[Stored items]

══════

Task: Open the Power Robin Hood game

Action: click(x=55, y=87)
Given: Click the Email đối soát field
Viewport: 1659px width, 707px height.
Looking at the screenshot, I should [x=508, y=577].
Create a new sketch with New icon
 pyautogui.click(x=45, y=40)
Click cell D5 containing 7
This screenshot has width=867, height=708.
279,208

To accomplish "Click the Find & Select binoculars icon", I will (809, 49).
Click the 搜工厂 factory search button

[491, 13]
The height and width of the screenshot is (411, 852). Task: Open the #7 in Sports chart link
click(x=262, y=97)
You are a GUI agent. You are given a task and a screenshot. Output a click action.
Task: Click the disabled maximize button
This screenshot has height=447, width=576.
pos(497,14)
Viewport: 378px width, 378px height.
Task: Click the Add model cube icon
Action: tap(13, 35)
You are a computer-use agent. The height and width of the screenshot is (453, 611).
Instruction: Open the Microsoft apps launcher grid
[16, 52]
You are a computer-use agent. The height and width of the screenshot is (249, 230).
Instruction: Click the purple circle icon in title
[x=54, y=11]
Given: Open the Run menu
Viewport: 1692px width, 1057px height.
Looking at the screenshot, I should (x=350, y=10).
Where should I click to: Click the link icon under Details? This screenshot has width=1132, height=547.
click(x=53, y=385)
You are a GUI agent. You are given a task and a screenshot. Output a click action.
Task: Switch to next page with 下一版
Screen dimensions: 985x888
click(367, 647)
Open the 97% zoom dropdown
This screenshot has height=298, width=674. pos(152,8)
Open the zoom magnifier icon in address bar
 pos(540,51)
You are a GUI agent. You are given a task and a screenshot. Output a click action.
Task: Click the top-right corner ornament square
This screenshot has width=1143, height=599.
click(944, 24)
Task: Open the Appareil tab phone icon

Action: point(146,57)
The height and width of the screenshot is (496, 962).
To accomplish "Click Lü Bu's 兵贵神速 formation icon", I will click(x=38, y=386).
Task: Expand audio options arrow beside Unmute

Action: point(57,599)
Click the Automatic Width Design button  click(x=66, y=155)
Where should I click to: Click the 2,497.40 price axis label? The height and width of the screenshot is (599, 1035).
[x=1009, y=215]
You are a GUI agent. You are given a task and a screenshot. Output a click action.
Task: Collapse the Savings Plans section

══════

### TASK INSTRUCTIONS
Find every line in the material above that contains the string "Viewport", and copy each one. Matches must have the same uppercase and lowercase letters.

### TASK RESULT
Viewport: 1659px width, 707px height.
Viewport: 378px width, 378px height.
Viewport: 1692px width, 1057px height.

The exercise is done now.